Avec 1.000.000 de tonnes par an, ENI profite de son terminal offshore en Mer Adriatique, Adriatic LNG, situé à 14km des côtes près de Rovigo et qui peut recevoir des Q-Max. Pour les français, c'est Total Energies qui, avec 3.500 000 de tonnes par an, sera à terme le plus gros importateur de gaz qatari en Europe. Le gaz arrivera notamment par Montoir de Bretagne près de St Nazaire, port qui peut accueillir les Q-Max. Une partie de ce gaz sera redirigé vers la Belgique, alors que le port de Zeebrugge est également touché par les Q-Flex de Nakilat.

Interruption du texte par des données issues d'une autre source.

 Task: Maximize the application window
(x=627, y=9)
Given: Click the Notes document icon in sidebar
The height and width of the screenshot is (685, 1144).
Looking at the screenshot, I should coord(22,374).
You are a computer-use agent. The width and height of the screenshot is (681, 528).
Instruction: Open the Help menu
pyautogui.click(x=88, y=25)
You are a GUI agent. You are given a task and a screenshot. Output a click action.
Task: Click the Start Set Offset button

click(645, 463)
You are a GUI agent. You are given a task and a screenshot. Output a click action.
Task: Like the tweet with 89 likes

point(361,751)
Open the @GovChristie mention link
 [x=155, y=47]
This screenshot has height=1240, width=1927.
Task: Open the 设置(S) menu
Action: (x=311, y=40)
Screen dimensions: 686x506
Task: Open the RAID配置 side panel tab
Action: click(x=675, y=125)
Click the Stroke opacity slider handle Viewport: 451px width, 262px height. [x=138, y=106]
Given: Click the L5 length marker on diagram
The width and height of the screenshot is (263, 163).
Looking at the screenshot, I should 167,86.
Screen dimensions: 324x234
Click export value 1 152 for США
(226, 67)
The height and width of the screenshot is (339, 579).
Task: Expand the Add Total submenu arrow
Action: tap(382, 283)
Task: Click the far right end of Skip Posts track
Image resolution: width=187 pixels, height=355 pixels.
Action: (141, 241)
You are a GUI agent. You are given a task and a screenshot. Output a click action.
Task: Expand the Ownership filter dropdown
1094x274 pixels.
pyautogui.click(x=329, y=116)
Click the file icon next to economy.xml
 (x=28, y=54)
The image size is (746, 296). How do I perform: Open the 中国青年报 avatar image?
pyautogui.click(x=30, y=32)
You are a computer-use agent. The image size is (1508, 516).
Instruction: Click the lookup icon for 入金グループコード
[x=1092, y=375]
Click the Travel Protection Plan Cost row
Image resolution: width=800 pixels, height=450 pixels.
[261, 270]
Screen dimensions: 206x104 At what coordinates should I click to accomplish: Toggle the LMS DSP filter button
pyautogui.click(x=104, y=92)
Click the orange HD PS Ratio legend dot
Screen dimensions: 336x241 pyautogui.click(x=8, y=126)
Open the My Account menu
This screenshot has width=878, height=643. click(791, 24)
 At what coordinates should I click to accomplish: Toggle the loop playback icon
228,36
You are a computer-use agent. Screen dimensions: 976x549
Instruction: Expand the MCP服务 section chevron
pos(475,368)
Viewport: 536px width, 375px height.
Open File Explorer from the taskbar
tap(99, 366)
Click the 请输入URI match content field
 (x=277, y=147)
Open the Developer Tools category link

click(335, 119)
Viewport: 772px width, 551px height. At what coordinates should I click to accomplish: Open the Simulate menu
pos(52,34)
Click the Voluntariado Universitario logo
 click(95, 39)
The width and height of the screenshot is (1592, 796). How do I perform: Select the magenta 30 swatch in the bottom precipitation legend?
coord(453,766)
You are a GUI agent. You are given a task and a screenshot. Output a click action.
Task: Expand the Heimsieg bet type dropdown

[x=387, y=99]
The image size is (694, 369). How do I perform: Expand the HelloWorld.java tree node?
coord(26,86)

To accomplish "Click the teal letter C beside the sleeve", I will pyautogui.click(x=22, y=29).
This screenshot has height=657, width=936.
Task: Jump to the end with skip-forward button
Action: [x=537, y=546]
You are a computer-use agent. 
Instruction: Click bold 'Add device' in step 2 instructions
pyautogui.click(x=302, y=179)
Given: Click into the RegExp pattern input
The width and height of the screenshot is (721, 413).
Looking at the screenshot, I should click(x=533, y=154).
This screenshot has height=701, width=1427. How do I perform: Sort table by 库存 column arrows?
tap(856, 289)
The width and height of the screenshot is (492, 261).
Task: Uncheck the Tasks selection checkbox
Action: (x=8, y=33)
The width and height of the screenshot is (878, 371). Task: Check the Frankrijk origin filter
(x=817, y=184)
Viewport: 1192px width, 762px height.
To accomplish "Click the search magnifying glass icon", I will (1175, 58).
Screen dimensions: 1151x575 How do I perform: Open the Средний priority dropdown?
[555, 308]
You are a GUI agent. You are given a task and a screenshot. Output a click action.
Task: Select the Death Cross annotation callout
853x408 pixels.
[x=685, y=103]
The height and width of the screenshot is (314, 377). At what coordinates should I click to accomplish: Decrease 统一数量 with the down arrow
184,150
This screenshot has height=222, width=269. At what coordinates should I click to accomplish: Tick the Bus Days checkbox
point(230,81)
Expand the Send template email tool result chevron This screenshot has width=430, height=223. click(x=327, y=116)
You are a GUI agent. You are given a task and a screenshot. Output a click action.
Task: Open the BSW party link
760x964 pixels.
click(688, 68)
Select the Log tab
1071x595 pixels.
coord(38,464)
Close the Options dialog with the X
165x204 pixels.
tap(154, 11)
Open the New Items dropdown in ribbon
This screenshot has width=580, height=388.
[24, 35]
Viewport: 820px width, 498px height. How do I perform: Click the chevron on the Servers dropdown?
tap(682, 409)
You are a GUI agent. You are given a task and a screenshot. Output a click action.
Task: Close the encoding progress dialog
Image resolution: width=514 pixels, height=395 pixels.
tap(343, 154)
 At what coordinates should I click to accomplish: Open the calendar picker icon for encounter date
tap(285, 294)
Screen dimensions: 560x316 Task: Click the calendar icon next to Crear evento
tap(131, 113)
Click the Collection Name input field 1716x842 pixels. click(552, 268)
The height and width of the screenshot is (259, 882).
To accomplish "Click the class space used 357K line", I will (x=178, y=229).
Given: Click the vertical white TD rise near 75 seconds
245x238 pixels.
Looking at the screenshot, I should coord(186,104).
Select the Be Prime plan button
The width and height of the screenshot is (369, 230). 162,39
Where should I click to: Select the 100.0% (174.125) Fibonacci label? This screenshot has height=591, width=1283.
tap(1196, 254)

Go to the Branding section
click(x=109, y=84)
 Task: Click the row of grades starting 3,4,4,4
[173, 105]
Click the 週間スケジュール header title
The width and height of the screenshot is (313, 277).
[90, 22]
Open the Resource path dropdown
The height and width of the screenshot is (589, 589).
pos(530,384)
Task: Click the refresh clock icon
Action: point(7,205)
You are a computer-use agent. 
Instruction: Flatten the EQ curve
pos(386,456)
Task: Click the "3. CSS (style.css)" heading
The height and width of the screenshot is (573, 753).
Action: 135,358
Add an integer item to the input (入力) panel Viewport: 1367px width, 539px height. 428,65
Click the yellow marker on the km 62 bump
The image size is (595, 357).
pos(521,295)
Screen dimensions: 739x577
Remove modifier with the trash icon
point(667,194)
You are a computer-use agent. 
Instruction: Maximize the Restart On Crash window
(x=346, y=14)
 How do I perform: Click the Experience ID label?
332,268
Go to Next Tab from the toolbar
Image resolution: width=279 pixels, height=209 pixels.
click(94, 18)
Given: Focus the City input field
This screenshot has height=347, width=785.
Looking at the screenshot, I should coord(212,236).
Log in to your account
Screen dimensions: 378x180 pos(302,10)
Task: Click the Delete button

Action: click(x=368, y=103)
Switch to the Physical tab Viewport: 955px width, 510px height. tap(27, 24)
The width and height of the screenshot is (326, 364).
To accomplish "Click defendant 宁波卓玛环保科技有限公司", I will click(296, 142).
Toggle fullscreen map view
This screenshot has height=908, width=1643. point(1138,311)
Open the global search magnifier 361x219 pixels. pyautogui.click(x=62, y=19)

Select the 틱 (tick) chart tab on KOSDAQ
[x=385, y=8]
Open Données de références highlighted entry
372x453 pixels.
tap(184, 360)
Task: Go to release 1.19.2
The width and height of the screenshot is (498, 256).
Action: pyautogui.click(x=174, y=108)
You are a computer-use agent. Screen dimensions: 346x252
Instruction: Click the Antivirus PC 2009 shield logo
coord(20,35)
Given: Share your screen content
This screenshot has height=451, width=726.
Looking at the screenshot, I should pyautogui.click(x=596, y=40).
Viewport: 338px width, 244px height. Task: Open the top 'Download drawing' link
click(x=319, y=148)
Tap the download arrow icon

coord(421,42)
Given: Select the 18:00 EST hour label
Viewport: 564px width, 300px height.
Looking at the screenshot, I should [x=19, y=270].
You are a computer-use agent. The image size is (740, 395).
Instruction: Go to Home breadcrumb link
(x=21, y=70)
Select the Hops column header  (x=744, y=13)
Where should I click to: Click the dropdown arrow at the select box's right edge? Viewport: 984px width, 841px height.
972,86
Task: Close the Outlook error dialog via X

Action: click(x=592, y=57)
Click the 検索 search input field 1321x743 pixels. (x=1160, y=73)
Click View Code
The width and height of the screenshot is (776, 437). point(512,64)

En Europe, deux autres ports accueillent régulièrement des Q-Max, Swinoujscie en Pologne et Milford Haven South Hook au Pays de Galles, qui est d’ailleurs le plus gros terminal européen. Milford Haven, comme Adriatic LNG, sont des terminaux construits et possédés conjointement par la Qatar Energy et des partenaires nationaux des pays concernés. 

Golden Pass LNG

En 2024, la QatarEnergy annonça une joint-venture avec ExxonMobil (70%/30%) pour l’exploitation d’un nouveau terminal de liquéfaction aux Etats Unis, Golden Pass, situé sur l’actuel site de Sabine Pass entre le Texas et la Lousiane  qui est exploité par Cheniere avec 30 millions de tonnes annuelle et visant 50. Alors que les navires de la Qatar Energy conservaient historiquement Ras Laffan comme "Home Port", ces nouveaux accords avec des firmes occidentales et américaines donnent lieu à l'arrivée progressive des nouveaux méthaniers bleus au sein des ports américains, notamment de Sabine et Calcasieu Pass.  

 

Avec l'arrivée de la Qatar Energy sur l'important trade USA - Europe, son expansion sans précédent et ses projets toujours plus nombreux dans le Golfe Persique, la major Qatarie profite notamment des difficultés que rencontre la Russie à exporter son gaz afin de développer sa présence dans le monde et de se montrer de plus en plus dominante.